Copy nothing but the lines from the one containing "Instruction: Click the" through the last line of the entries below, exactly as written and without pictures.
***** LISTED RECORDS
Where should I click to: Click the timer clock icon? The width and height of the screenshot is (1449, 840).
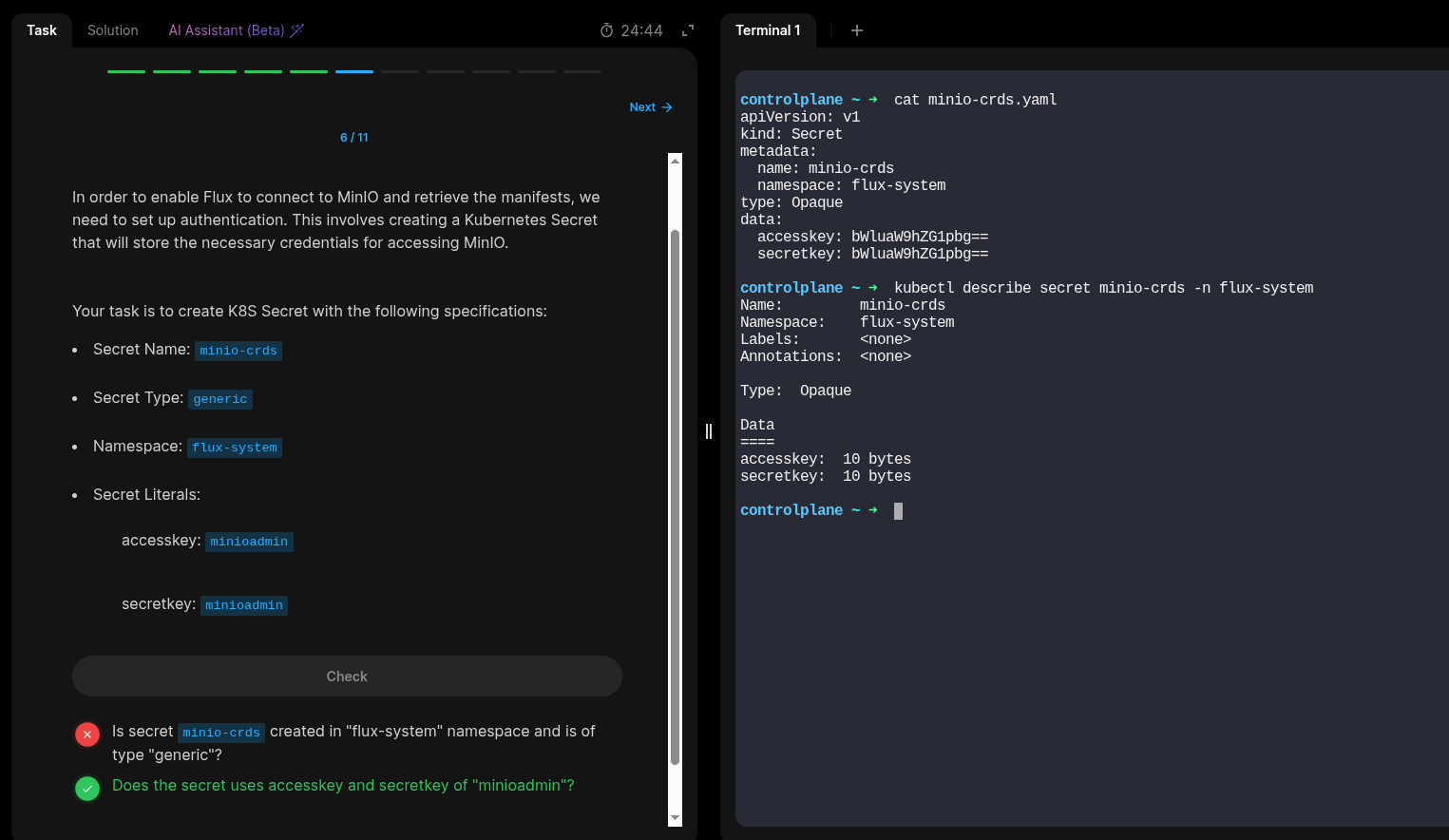point(606,30)
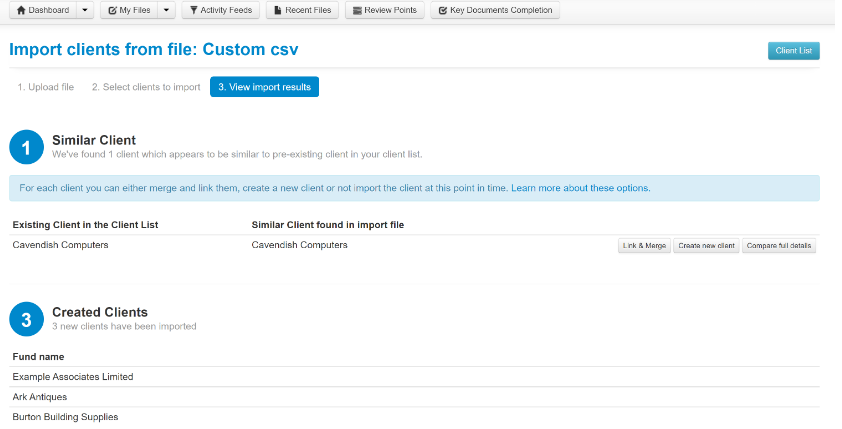Click Link & Merge for Cavendish Computers
The width and height of the screenshot is (842, 429).
point(644,246)
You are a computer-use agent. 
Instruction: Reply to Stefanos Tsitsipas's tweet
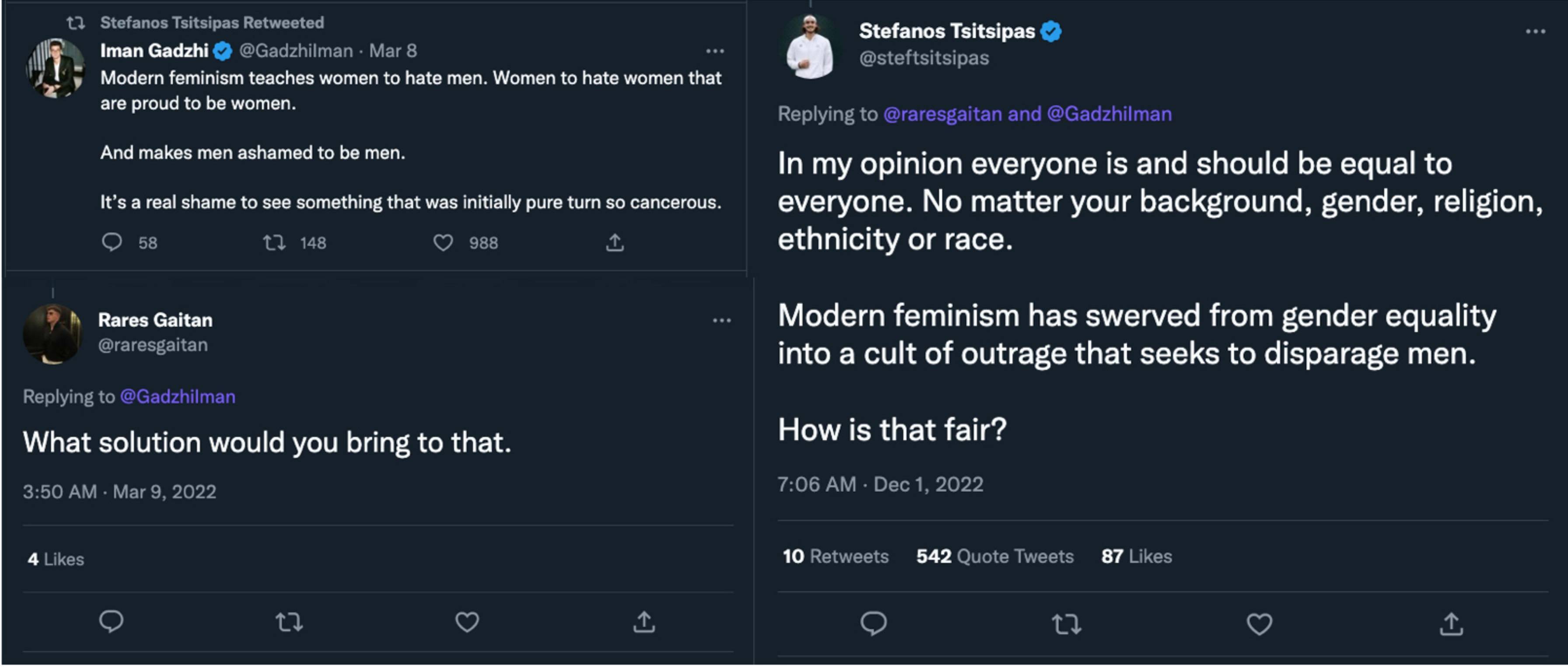pos(873,624)

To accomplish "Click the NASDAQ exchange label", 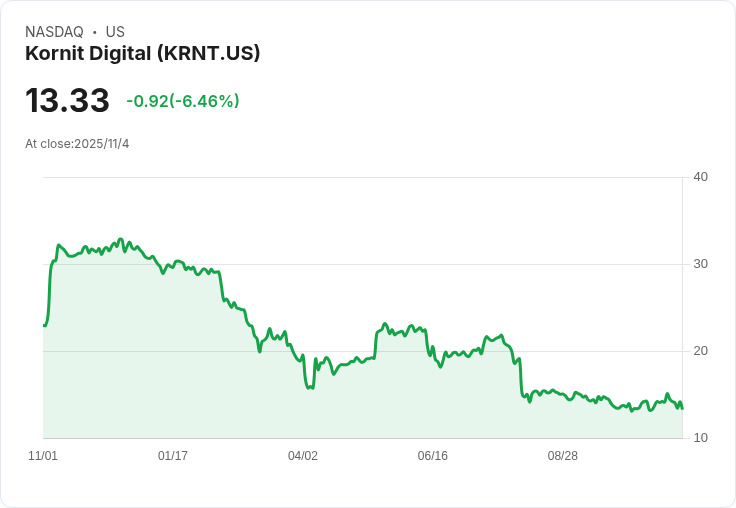I will [54, 31].
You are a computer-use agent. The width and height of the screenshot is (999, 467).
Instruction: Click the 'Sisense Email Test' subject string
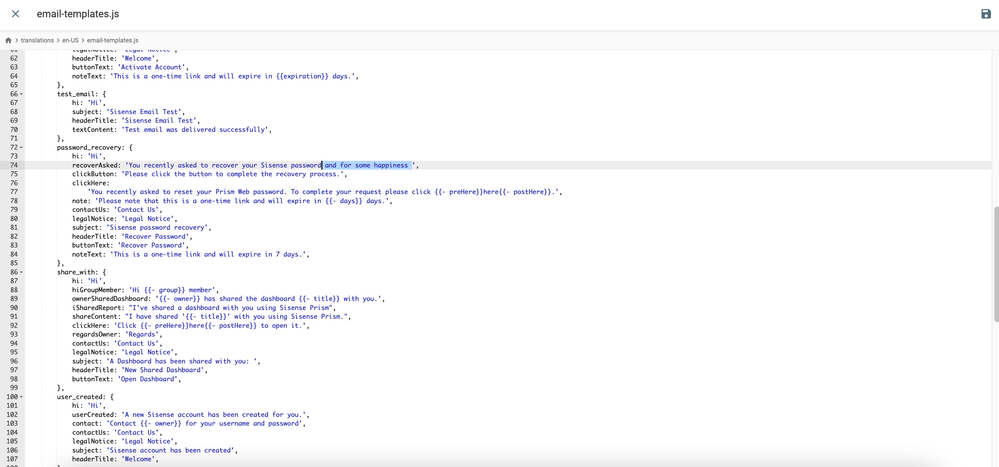point(153,112)
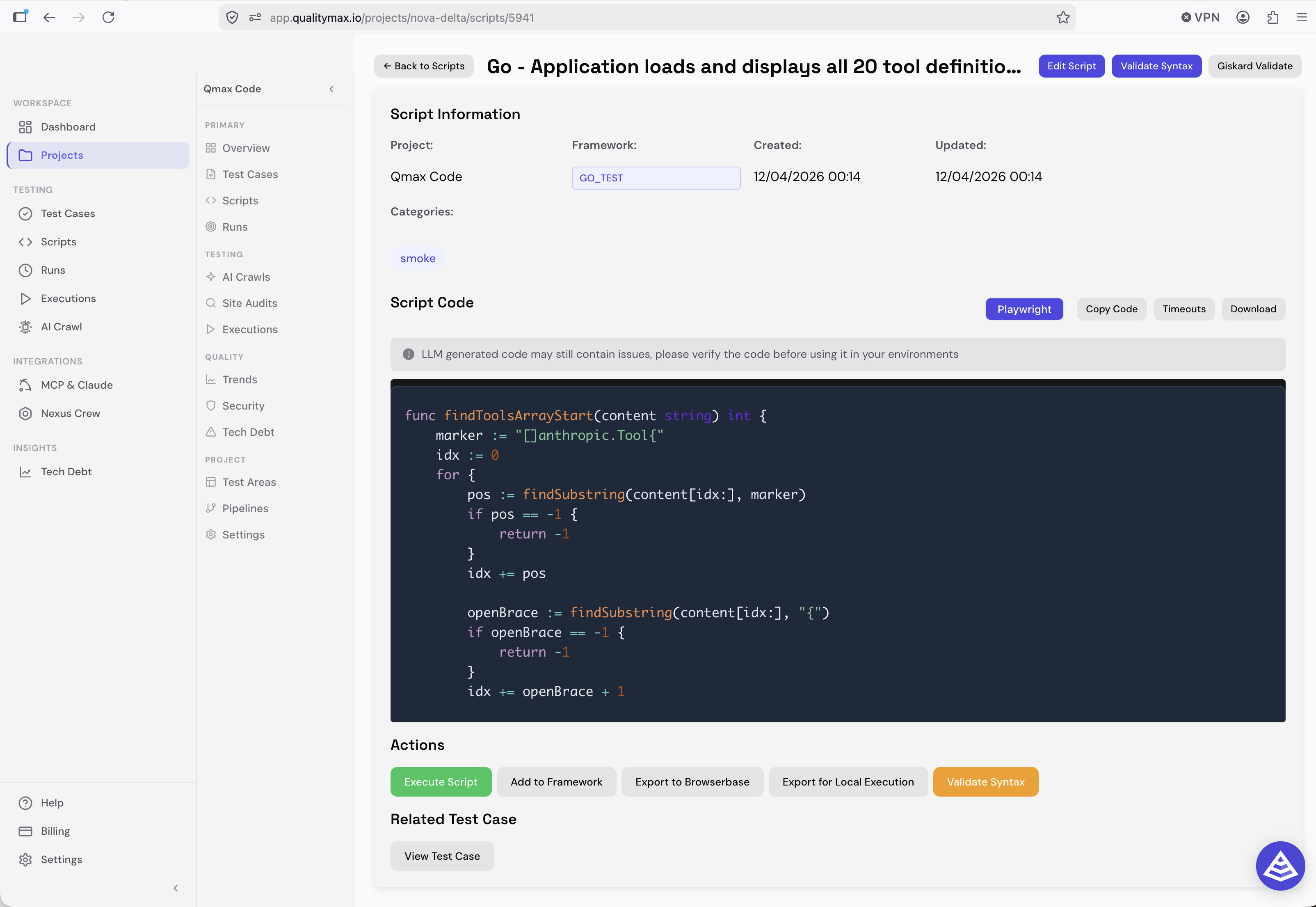Select Test Areas in project menu
The image size is (1316, 907).
(249, 482)
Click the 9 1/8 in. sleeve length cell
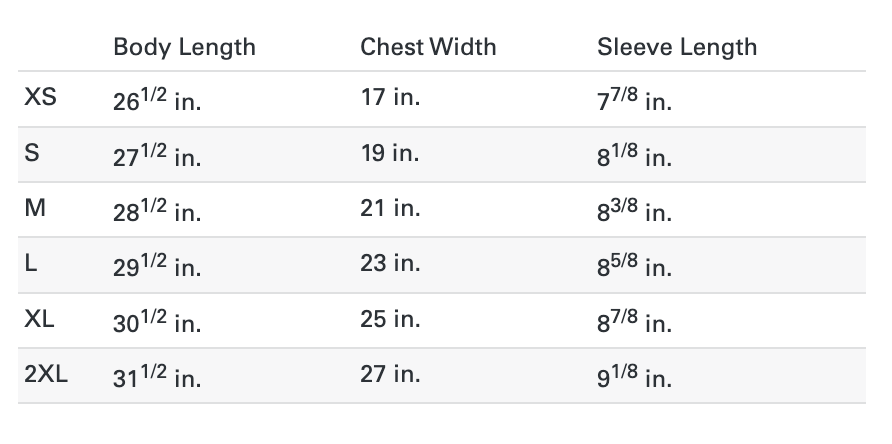The image size is (892, 444). point(634,376)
**********
**RESULT**
Instruction: Click the 'Sisense Email Test' subject string
point(153,112)
Select Test Areas in project menu
The image size is (1316, 907).
(249, 482)
Click the 9 1/8 in. sleeve length cell
The image size is (892, 444). point(634,376)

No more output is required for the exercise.